For we’ll rally round the flag, boys, we’ll rally once again
Shouting the battle cry of freedom

So it looks like soldiers had, as they are wont to do, replaced the words of a popular song with their own doggerel. The (ahem) I imagine is the recorder of the minutes censoring a swear word, probably ‘damn’ since that rhymes with lamb. I am not sure if this was the very first occurrence of this variation but it seems to have caught on widely, at least within the military, appearing in a Michigan military songbook in 1892 with another variation appearing in the songbook of the 1st US Infantry.

The next step in the evolution of this song can be found in a songbook for the Boy Scouts where the chorus goes:

Hurrah for the Mary, Hurrah for the Lamb 

Hurrah for the teacher, who didn’t give a particle
If all the lambs at (insert your camp name here) came marching into school
Shouting out the battle cry of freedom!

Presumable the word ‘particle’ is a substitution for a word that scouts are not supposed to use, though it is an odd choice. Unfortunately, I could not find out when this song first appeared in the scout songbook. But we see that with the scouts, the song had become more localized, enabling the insertion of a particular group, and transferred it to a school setting rather than the military. This was the likely version that, with further modifications, traveled across continents and ended up in Sri Lanka.

The trail ran cold at that point and I can only speculate how the song actually got there. There were many American missionaries who came to Sri Lanka and some of them taught in schools. Some schools also had Boy Scout troops. I suspect that the song was introduced by an American missionary who had been a scout and then got modified to the form that Sri Lankan schoolboys now use.

If that is the case, then it is possible that other countries where American missionaries went also have some form of this cheer. But that was as far as I got to solving the mystery of the origins of the world’s most stupid cheer.

Comments

  1. moarscienceplz says

    Interesting bit of history. I’ve never heard this song before, which surprises me a bit because when I was in elementary school in Arizona we had an excellent music program which taught us a lot of popular songs from America’s past. We even were taught a song that lionized Jesse James, but we weren’t given the context that he was a Southern sympathizer and basically a mad-dog murderer. Maybe my music teacher was also sympathetic to the Confederacy, and so she skipped over a song that refers to them as traitors, even though she did teach us The Battle Hymn of the Republic.

  2. moarscienceplz says

    I take it back, I think I have heard it before. I think Ken Burns used a piano solo version of this in his Civil War series.

  3. says

    So the Union song was so good the Confederates had to cobble up their own version…and it sucked. “Down with the eagle and up with the cross!?” They’re calling for a Christian theocracy there (and remember, it’s the particular brand of Christianity that explicitly supports one of the most heinous forms of slavery in human history); which flatly contradicts the “battle cry of ‘freedom!'”

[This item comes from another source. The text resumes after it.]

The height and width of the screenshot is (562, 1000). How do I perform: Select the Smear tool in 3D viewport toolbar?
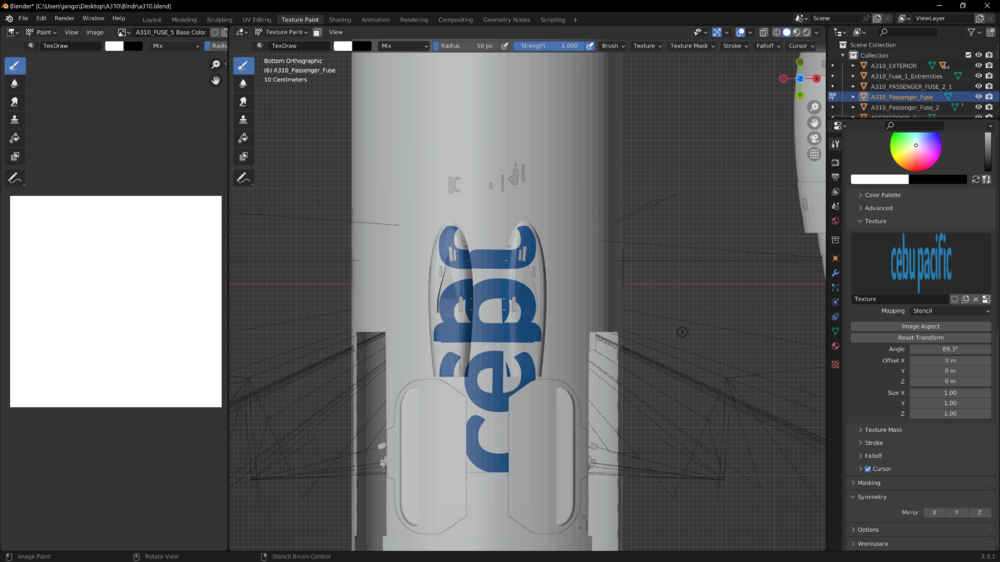tap(243, 102)
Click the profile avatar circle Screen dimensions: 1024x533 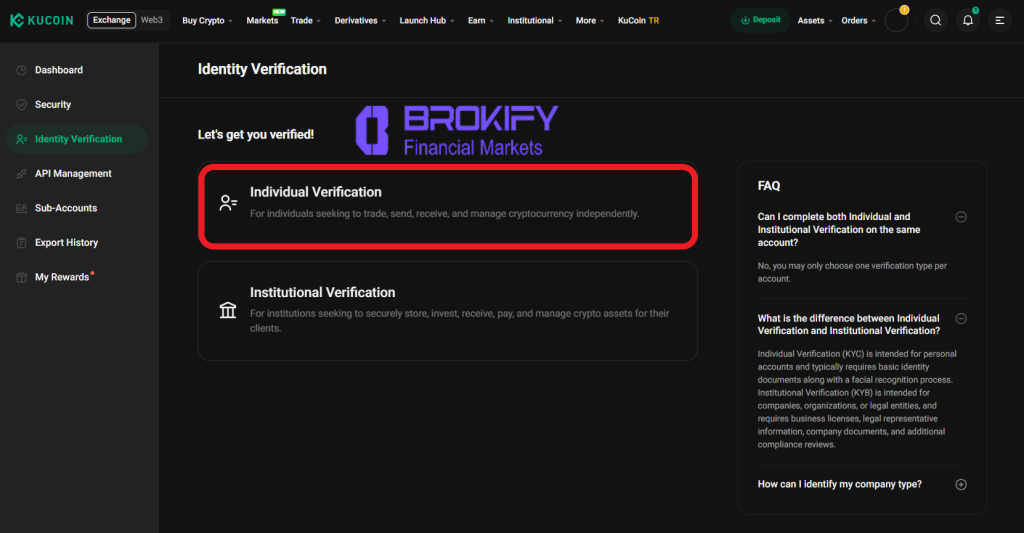click(896, 20)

    I’ve never heard this song before, which surprises me a bit because when I was in elementary school in Arizona we had an excellent music program which taught us a lot of popular songs from America’s past.

    Wow, that’s kinda weird. Maybe some closet-Confederates didn’t want anyone hearing such a rousing anti-slavery song?

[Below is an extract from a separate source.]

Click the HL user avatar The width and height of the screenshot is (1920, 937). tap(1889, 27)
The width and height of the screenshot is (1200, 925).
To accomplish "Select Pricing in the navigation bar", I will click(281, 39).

  4. Pierce R. Butler says

    … the source of the word ‘hurrah’…

    Pretty sure that goes way back before the 1860s.

    Uh-huh:

    hurrah. (interj.). 1680s, apparently an alteration of huzza; it is similar to shouts recorded in German, Danish, and Swedish; perhaps it was picked up by the English soldiery during the Thirty Years’ War. Hurra was said to be the battle-cry of Prussian soldiers during the War of Liberation (1812-13), “and has since been a favourite cry of soldiers and sailors, and of exultation” [OED].

  5. OudhMeta says

    Pretty sure “source” is referring to how and when the “hurrah” was incorporated into the cry rather than when the word entered the lexicon.